In the lore of California wine, international fame ensued when a few Napa Valley bottles bested their French counterparts in a blind tasting. Oregon's breakaway moment came a few years later, when a Willamette Valley Pinot Noir scored . . . well, a close second to a top Burgundy. Très Oregonian. While we usually train the tip of our tongue on Pinot Noir of the North Bay, this week we find ourselves in the Burgundy of the north, only an hour and change out of the Sonoma County Airport via a Horizon Air's Bombardier.

Copious rain and gray skies are hallmark hazards of Oregon winegrowing, but last year it was flocks of migratory robins from Canada, says winemaker Stewart Boedecker. Boedecker Cellars is a young urban winery in Portland's Northwest industrial district, where the main aroma is of beer—courtesy of the Pyramid Brewery across the tracks. With notes of nutmeg and classic, demure fruit, the 2009 Barrel Select Willamette Valley Pinot Noir ($16) has an unexpectedly lush palate of black fruit over a cranberry-tart core.

• EXTRACTED RECORDS
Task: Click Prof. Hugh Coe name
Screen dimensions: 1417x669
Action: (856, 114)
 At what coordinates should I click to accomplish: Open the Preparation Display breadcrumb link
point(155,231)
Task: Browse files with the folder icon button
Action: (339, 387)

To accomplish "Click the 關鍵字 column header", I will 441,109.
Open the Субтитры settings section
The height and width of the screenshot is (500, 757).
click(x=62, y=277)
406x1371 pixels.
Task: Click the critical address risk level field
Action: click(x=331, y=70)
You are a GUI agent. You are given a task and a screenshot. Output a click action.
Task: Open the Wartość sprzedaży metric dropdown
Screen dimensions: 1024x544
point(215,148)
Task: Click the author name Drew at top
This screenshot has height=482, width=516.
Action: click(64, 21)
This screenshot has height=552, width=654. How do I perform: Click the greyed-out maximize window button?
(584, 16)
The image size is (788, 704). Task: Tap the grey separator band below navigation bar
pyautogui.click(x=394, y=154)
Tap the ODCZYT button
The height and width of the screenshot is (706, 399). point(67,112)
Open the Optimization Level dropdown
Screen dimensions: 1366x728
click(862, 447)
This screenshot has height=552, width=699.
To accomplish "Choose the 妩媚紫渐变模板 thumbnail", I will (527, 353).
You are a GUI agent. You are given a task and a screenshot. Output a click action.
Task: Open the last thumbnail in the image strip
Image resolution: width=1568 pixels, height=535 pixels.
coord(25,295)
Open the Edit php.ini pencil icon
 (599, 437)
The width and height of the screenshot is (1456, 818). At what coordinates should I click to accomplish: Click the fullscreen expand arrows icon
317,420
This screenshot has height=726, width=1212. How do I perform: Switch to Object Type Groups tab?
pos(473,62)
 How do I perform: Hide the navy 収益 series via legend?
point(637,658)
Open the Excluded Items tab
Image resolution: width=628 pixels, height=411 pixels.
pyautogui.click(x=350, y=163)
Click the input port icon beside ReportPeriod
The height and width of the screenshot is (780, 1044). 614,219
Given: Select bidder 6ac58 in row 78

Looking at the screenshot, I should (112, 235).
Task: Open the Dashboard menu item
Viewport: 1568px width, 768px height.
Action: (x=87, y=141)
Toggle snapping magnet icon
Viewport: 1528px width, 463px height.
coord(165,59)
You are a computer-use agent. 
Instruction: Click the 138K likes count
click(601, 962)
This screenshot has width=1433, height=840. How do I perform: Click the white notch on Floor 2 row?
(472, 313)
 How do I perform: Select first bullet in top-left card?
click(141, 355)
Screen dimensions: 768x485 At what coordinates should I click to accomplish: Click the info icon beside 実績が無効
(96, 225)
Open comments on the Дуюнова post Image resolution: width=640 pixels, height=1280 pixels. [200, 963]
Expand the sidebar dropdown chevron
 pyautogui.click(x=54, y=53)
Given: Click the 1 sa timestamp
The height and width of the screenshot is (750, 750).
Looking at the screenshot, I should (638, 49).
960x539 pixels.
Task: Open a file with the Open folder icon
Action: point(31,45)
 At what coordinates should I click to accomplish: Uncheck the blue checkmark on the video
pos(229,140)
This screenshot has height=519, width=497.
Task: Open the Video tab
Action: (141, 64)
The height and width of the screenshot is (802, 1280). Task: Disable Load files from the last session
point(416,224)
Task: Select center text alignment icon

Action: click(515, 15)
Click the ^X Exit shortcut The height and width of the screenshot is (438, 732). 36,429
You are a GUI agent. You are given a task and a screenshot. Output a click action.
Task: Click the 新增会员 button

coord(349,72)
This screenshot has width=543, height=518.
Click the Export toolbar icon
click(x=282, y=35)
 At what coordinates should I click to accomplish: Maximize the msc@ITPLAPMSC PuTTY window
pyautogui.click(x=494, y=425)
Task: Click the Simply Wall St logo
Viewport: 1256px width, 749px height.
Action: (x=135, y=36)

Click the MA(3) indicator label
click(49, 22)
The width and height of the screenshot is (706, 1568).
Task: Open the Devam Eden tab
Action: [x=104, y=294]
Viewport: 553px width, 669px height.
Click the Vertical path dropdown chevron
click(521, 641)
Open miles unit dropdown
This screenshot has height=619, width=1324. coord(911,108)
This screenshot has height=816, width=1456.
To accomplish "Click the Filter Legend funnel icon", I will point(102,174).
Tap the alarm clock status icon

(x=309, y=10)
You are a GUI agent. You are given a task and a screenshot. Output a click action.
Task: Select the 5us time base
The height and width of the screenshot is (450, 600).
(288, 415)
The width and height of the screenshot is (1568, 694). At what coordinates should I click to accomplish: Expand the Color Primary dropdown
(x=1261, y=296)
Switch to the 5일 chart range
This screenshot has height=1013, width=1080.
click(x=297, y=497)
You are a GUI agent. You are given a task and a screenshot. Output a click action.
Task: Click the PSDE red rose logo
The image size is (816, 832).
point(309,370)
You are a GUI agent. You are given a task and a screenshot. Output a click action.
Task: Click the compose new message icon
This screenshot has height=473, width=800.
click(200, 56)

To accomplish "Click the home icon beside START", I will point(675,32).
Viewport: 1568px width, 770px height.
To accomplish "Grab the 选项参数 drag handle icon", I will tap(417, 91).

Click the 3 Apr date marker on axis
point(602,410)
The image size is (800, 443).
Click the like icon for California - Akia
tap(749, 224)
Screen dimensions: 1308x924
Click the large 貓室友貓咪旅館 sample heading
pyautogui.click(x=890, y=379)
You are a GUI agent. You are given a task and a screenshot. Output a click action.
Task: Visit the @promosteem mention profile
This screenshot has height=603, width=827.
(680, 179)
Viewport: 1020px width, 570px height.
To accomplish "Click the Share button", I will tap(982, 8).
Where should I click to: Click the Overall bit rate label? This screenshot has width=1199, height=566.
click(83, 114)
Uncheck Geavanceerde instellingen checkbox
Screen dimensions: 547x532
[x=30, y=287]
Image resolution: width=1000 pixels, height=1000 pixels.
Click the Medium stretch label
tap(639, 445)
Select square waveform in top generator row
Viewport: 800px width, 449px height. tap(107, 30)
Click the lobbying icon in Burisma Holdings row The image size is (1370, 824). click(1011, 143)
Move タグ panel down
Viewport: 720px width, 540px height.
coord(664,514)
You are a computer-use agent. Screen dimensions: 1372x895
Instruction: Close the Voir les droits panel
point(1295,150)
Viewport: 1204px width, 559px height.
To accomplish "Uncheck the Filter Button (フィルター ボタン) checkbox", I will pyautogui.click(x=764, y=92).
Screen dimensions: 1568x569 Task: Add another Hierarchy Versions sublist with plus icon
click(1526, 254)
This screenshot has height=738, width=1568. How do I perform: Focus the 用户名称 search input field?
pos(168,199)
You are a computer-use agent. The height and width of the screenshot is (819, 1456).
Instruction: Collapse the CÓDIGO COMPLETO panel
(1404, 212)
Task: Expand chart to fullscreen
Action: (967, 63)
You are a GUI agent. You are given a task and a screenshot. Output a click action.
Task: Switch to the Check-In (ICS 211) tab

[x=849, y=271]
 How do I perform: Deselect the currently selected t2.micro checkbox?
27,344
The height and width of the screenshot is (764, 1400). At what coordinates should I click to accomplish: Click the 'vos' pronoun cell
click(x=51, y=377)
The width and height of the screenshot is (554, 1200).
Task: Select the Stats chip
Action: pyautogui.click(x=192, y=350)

• SET TASK 1
Copy out the passage on Oregon wine from "In the lore" up to and including "Horizon Air's Bombardier.", replacing "blind tasting" with "head-to-head tasting".
• SET TASK 2
According to the passage on Oregon wine, what is the main aroma in Portland's Northwest industrial district?
• SET TASK 3
State whether each statement agrees with the passage on Oregon wine, quoting the words that decide it: (a) Boedecker Cellars is located in Portland's Northwest industrial district. (b) Last year's main hazard for Oregon winegrowing was heavy rain. (c) The 2009 Barrel Select Willamette Valley Pinot Noir sells for $16.

• WRITTEN ANSWER 1
In the lore of California wine, international fame ensued when a few Napa Valley bottles bested their French counterparts in a head-to-head tasting. Oregon's breakaway moment came a few years later, when a Willamette Valley Pinot Noir scored . . . well, a close second to a top Burgundy. Très Oregonian. While we usually train the tip of our tongue on Pinot Noir of the North Bay, this week we find ourselves in the Burgundy of the north, only an hour and change out of the Sonoma County Airport via a Horizon Air's Bombardier.

• WRITTEN ANSWER 2
Beer, courtesy of the Pyramid Brewery across the tracks.

• WRITTEN ANSWER 3
(a) Yes: "Boedecker Cellars is a young urban winery in Portland's Northwest industrial district"
(b) No: "last year it was flocks of migratory robins from Canada"
(c) Yes: "the 2009 Barrel Select Willamette Valley Pinot Noir ($16)"